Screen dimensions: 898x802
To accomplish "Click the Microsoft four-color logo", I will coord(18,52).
* * *
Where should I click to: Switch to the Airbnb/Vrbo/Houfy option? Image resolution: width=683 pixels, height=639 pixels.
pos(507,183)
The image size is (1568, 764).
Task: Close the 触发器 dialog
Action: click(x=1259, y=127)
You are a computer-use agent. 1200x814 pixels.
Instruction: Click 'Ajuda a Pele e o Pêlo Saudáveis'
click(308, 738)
==
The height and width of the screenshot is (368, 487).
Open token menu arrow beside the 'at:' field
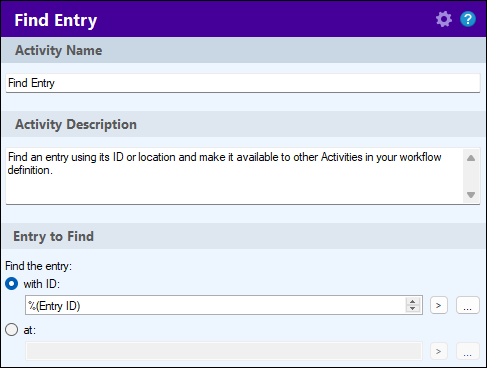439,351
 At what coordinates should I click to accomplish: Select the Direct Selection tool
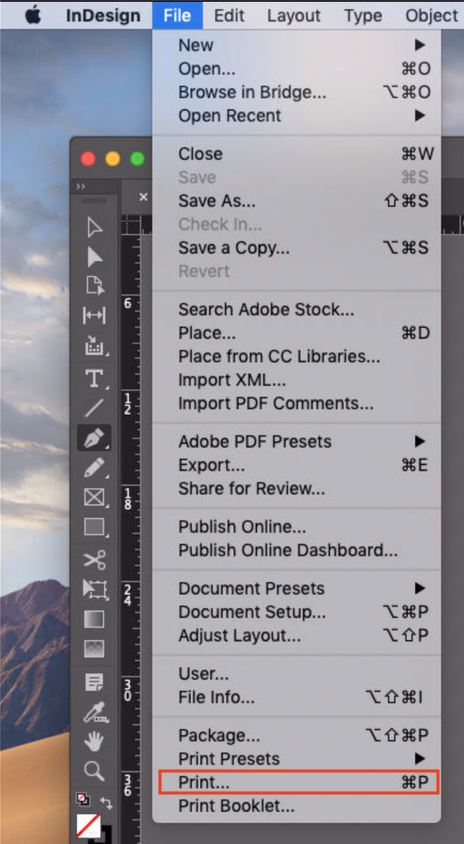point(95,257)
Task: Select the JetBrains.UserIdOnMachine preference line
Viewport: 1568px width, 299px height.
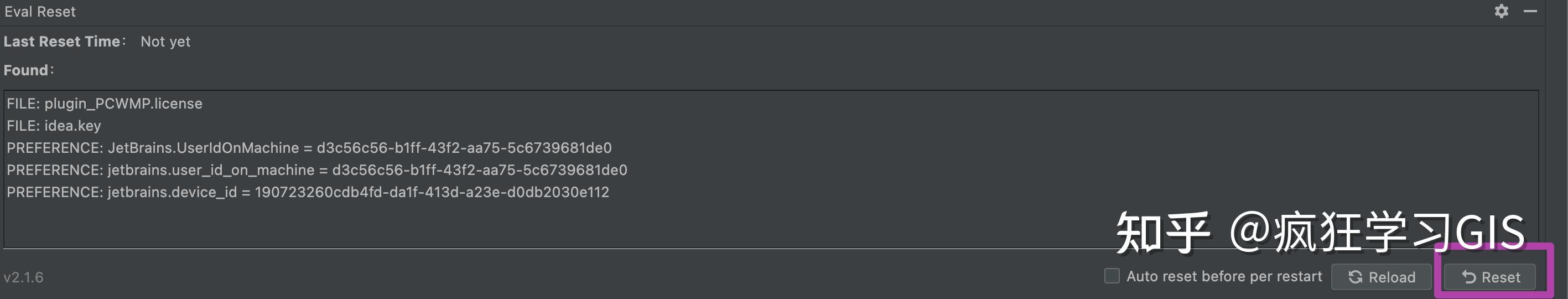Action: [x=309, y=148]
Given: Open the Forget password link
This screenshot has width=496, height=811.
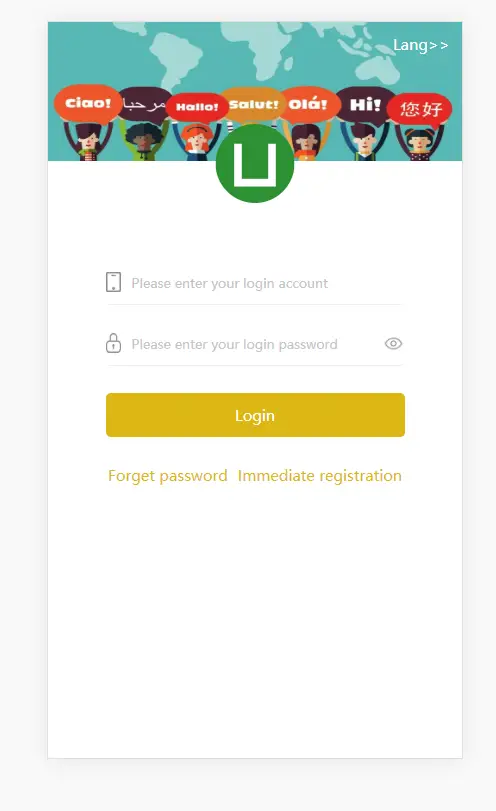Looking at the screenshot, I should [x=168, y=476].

WORK TO COMPLETE:
All pictures are to be skipped. Output, word for word, the lines in the data above starting at the line containing "Open token menu arrow beside the 'at:' field" and ending at the line containing "Given: Open the Forget password link".

TASK RESULT:
Open token menu arrow beside the 'at:' field
439,351
 At what coordinates should I click to accomplish: Select the Direct Selection tool
point(95,257)
Task: Select the JetBrains.UserIdOnMachine preference line
Viewport: 1568px width, 299px height.
Action: [x=309, y=148]
Given: Open the Forget password link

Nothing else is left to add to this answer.